Pirelli kontert gegen Red Bull und Mercedes

Nach der Anweisung, neue Reifen zu entwickeln, zeigt sich Pirellis Motorsportchef Paul Hembery angefressen und fürchtet langweiligere Rennen



Paul Hembery, Motorsportchef von Pirelli, schlägt indirekt nach der Anweisung, neue Reifen zu entwickeln, verbal gegen Teams wie Red Bull und Mercedes zurück. Zwar nennt er keine Namen, wirft aber "gewissen Leuten" vor, in der Öffentlichkeit Stimmung für sich und gegen Pirelli zu machen. Außerdem habe sich laut Hembery mit Blick auf die Vergangenheit nicht viel verändert: "Diese Saison ist nicht großartig anders als die beiden davor, besonders was die Zahl der Boxenstopps angeht. Was sich geändert hat, ist, dass gewisse Leute die Medien dazu benutzen, um einen individuellen Vorteil für sich herbeizumanipulieren", so der Engländer gegenüber 'Bild am Sonntag'.

Auch andere hatten bereits moniert, Red Bull nutze die Reifensituation aus, um eigenen Schwächen entgegenzuwirken: "2011 siegte Vettel in Spanien. Er hat ebenfalls vier Mal gestoppt, und es gab insgesamt 77 Boxenstopps im gesamten Rennen (79 in diesem Jahr; Anm. d. Red.). Damals gab es keine Beschwerden von Red Bull", erinnert sich etwa Gary Anderson, ehemaliger Technikchef bei Jordan. Aktuell haben die Bullen zusammen mit Mercedes am meisten Probleme mit den Reifen, da ihre Autos mehr Gummiabrieb produzieren. Die Konkurrenz in Form von Lotus und Ferrari geht wesentlich schonender mit den Pneus um.

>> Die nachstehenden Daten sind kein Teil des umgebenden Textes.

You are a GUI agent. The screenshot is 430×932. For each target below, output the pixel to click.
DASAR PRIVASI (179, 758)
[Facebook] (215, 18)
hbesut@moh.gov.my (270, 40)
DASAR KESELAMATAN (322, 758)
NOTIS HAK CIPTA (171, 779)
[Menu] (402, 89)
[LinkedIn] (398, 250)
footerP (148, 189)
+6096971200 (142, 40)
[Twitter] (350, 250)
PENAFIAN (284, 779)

Nach der stetigen Kritik der Teams an den italienischen Einheitsreifen hatte Formel-1-Boss Bernie Ecclestone letztendlich entschieden, es solle neue Gummis geben. Ab dem Großen Preis von Kanada werden diese zum Einsatz kommen und könnten das Kräfteverhältnis in der Formel 1 mitten in der Saison empfindlich beeinflussen. Hembery ärgert sich besonders über die Art und Weise, wie es zu der Entscheidung kam: "Leute, die kritisieren, kommen in die Schlagzeilen. Doch wir sind auch von sehr vielen Leuten kontaktiert worden, die sich genau über so ein Verhalten beschweren und die uns bitten, bloß nicht einem solchen Druck oder den Wünschen von Teams nachzugeben."

Für Pirelli kommt die Anweisung Ecclestones einer Rückentwicklung gleich. Härtere Reifen zu liefern, wäre von Anfang an einfacher gewesen, war jedoch nicht gefragt. Eine Entscheidung der Italiener, einfach ähnliche Hinterreifen wie in der vergangenen Saison zu liefern, ist somit gar nicht mal unwahrscheinlich. Gefordert wurde einst mehr Action auf der Strecke, nun der Rückschritt aus Pirelli-Sicht: "Es ist sehr schwierig, alle Teams zu zwei oder drei Stopps zu zwingen. Es wäre viel einfacher, konservativ zu sein. Aber dann hätten wir wieder Rennen mit nur einem Boxenstopp und der Fan wüsste nach der Qualifikation am Samstag schon den Zieleinlauf am Sonntag", so Hembery.